Iranian-born engineer Manijeh Razeghi raised three children while earning a doctorate in nuclear physics. She went on to develop a laser that can detect explosives and pathogens, plus electronic devices that could lead to turbo-charged, superfast wifi.

We have all heard of kilohertz, megahertz, and even gigahertz—terms for various wavelengths of electromagnetic radiation. But there's another frontier beyond the billion-cycle wavelengths of gigahertz: the terahertz (THz) realm, which bridges the spectrum between the highest radio waves (microwaves) and the lowest frequencies of light (infrared). It is an area that has long been a sort of technological no-man's-land, since THz waves are difficult to generate and tend to be weakened by Earth's atmosphere. But Manijeh Razeghi is one engineer who ignored those limitations and sought to overcome them instead.

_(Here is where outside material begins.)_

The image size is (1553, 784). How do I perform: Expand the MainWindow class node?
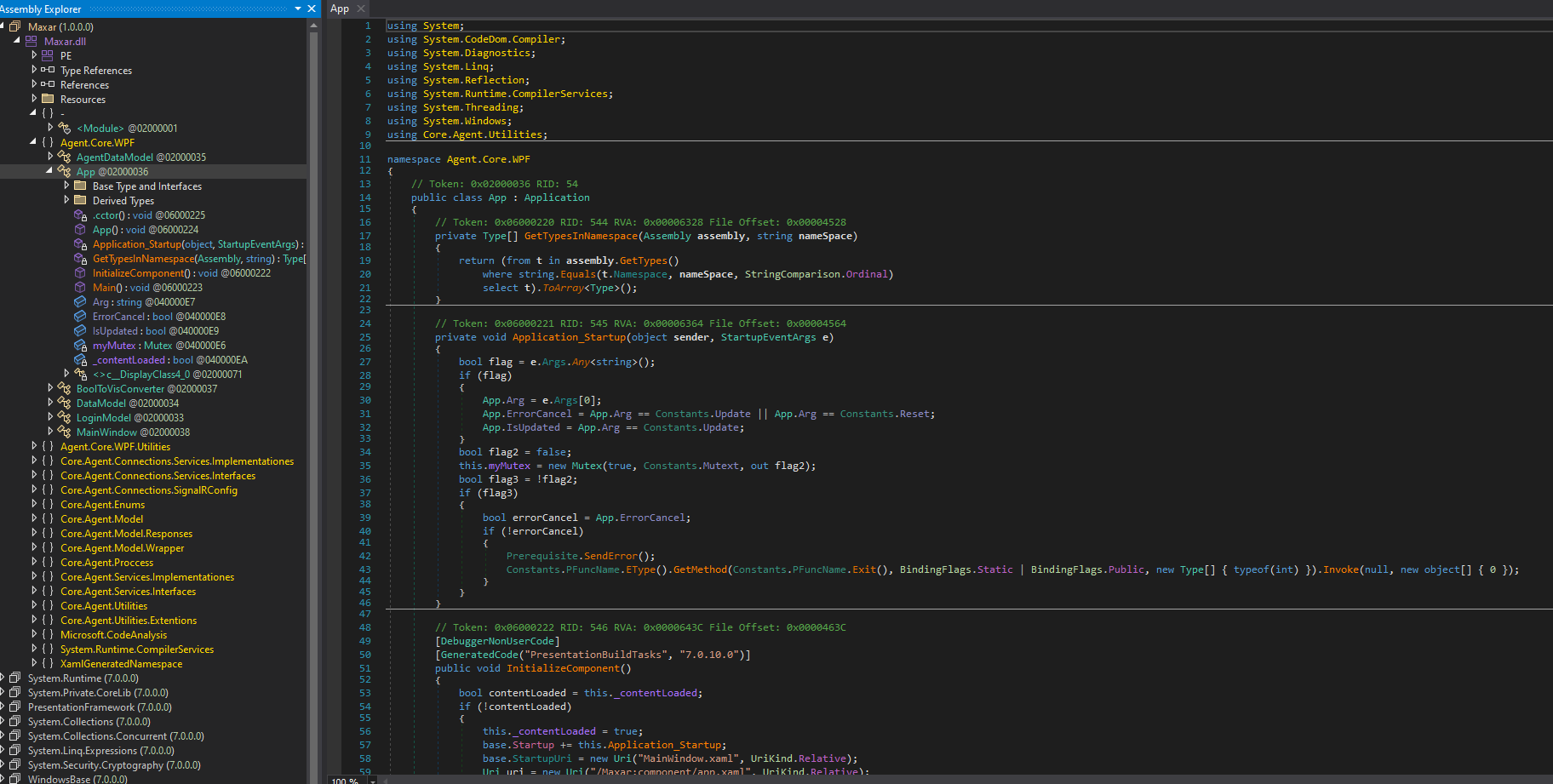click(50, 432)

Born in Iran, Razeghi’s brilliance was clear from a young age. Her innate curiosity and highly-educated and encouraging family led her to pursue her degrees in nuclear physics at Tehran University and then her doctorate at the University of Paris. After strong leadership in the Thomson-CSF Exploratory Materials for Quantum Devices Lab on the development of metalorganic chemical vapor disposition (MOCVD), Razeghi relocated to the United States in 1991, when she became a chair professor at Northwestern University and founded the Center for Quantum Devices there. She went on to found Northwestern's undergraduate and graduate programs in solid-state engineering, all the while conducting her own research in solid-state electronics. Even before coming to Northwestern, she pioneered major new techniques to create semiconductor materials and build optoelectronic devices for lasers, advances that spurred the worldwide adoption of fiber-optic telecommunications. She also began to investigate the development of exotic electronic devices operating across a broad range of frequencies including the terahertz range, which led her to the quantum cascade laser (QCL).

A semiconductor laser first invented in the 1990s, the QCL operates in the infrared to terahertz range. Most functioning QCLs were cumbersome and expensive devices that worked only at super-cold temperatures with low output power, unsuited for general usage. Razeghi built upon her previous achievements in semiconductor development, particularly the use of indium phosphide materials, to improve upon existing QCL designs, achieving a wide range of high-power, room-temperature QCLs and transforming the device from a technological novelty to a practical, commercially-viable product. Using Razeghi's QCL designs, the promise of terahertz technology could be fully realized at last.

Those applications extend over a broad range. Although THz is unsuited for the long-range communications possible with radio and microwaves (except perhaps at high altitudes beyond most of the atmosphere, or in space), it readily lends itself to high data rate transmission over the shorter distances of local networks. But it is in other applications that we can fully exploit the unique characteristics of terahertz waves. As a form of safe, nondamaging radiation that penetrates through solid materials, THz waves can be used in spectroscopic "fingerprinting,” imaging various proteins and pathogens. The same attributes make THz imaging very useful for security and surveillance screening; THz waves can detect concealed weapons and explosives. This application of THz radiation also makes it highly attractive to scientists who can use it for the characterization of various molecules and substances. In manufacturing, it can be applied for quality control inspection and nondestructive testing, and has even been used to study Renaissance artwork, safely peering into the layers of a painting to reveal hidden details. All these uses, and more yet to be developed, have been made possible by Razeghi's development of the room-temperature tunable quantum cascade laser covering a wide spectrum of THz frequencies.

As the author of 18 books and more than a thousand papers, Razeghi also holds numerous patents for inventions based upon her work, and has trained students who will form the next generation of optoelectronics engineers. Her most lasting legacy, however, may ultimately be her role in bringing terahertz technology out of the laboratory to make it a part of our everyday technological landscape.